(BRIEF)
Only the lines from the one containing "This screenshot has width=1519, height=729." through the one containing "Task: Click the answer" should be printed, exactly as they appear below, with both ends included.
* * * * * * * * *
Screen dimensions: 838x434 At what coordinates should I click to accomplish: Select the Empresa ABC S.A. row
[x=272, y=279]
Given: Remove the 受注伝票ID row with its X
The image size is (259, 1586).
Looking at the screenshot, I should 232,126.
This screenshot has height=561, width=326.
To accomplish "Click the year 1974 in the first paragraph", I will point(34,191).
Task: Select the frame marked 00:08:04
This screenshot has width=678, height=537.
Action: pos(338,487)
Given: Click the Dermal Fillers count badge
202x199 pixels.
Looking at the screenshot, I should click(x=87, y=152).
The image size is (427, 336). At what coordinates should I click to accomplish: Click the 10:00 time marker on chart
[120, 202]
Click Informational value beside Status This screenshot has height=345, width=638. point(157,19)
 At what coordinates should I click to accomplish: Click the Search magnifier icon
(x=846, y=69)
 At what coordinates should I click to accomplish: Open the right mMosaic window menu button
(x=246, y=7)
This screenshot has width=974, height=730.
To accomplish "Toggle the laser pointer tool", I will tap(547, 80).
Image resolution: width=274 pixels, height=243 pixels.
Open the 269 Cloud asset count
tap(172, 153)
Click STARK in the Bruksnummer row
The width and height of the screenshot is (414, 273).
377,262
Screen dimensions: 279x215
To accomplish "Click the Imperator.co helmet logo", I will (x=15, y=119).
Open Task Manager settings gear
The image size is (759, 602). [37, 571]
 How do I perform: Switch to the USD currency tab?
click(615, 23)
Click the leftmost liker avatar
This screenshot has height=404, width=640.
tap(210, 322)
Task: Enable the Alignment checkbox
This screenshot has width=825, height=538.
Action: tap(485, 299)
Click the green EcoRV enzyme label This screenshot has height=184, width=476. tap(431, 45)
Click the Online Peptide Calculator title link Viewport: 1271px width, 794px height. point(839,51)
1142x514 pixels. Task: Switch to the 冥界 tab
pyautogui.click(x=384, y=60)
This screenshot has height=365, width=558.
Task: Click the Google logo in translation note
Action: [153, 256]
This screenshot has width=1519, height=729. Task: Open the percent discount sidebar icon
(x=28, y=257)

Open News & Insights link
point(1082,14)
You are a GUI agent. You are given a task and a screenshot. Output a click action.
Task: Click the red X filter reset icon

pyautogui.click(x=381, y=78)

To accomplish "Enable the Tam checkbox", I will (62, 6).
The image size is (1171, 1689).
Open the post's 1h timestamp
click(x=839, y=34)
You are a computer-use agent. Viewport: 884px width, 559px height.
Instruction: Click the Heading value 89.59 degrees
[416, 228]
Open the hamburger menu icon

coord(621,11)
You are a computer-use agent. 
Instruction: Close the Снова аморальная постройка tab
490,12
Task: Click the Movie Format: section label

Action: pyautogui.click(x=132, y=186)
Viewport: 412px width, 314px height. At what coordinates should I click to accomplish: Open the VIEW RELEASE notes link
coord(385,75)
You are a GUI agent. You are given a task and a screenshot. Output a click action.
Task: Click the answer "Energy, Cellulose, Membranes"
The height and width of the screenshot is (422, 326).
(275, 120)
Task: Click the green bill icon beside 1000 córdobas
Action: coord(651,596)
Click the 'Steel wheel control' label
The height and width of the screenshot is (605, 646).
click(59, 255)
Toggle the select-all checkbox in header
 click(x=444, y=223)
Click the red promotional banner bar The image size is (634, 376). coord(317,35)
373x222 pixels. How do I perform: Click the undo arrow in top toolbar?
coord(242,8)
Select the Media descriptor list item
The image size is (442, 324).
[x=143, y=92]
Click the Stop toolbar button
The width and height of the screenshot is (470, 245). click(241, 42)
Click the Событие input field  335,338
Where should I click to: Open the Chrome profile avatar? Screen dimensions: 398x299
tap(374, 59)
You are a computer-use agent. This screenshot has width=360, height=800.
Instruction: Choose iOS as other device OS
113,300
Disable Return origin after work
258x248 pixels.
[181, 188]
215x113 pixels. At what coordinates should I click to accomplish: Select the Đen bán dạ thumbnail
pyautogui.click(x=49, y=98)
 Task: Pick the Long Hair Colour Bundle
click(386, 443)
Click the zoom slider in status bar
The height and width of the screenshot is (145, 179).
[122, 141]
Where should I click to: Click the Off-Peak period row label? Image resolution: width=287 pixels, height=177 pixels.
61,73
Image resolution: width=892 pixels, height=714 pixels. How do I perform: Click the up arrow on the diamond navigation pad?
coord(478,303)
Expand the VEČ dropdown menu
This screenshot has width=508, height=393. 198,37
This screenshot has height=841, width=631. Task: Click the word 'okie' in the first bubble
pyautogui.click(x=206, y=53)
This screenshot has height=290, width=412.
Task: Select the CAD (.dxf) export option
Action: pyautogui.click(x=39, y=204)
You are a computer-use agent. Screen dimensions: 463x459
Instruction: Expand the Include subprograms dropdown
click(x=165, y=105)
* * * * * * * * *
(ANSWER AREA)
This screenshot has width=1519, height=729. Task: Open the percent discount sidebar icon
(x=28, y=257)

Open News & Insights link
point(1082,14)
You are a GUI agent. You are given a task and a screenshot. Output a click action.
Task: Click the red X filter reset icon

pyautogui.click(x=381, y=78)

To accomplish "Enable the Tam checkbox", I will (62, 6).
The image size is (1171, 1689).
Open the post's 1h timestamp
click(x=839, y=34)
You are a computer-use agent. Viewport: 884px width, 559px height.
Instruction: Click the Heading value 89.59 degrees
[416, 228]
Open the hamburger menu icon

coord(621,11)
You are a computer-use agent. 
Instruction: Close the Снова аморальная постройка tab
490,12
Task: Click the Movie Format: section label

Action: pyautogui.click(x=132, y=186)
Viewport: 412px width, 314px height. At what coordinates should I click to accomplish: Open the VIEW RELEASE notes link
coord(385,75)
You are a GUI agent. You are given a task and a screenshot. Output a click action.
Task: Click the answer "Energy, Cellulose, Membranes"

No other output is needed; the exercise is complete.